__What is needed__
Output the entries below so that they read exactly as they do now.
___ Given data ___
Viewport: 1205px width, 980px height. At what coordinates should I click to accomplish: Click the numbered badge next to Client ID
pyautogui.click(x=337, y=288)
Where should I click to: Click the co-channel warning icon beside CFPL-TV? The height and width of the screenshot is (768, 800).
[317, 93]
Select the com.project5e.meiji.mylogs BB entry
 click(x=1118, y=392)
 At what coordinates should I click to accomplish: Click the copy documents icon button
___
__Written answer__
Viewport: 1205px width, 980px height. At what coordinates should I click to accomplish: Click the numbered badge next to Client ID
pyautogui.click(x=337, y=288)
Where should I click to: Click the co-channel warning icon beside CFPL-TV? The height and width of the screenshot is (768, 800).
[317, 93]
Select the com.project5e.meiji.mylogs BB entry
 click(x=1118, y=392)
 At what coordinates should I click to accomplish: Click the copy documents icon button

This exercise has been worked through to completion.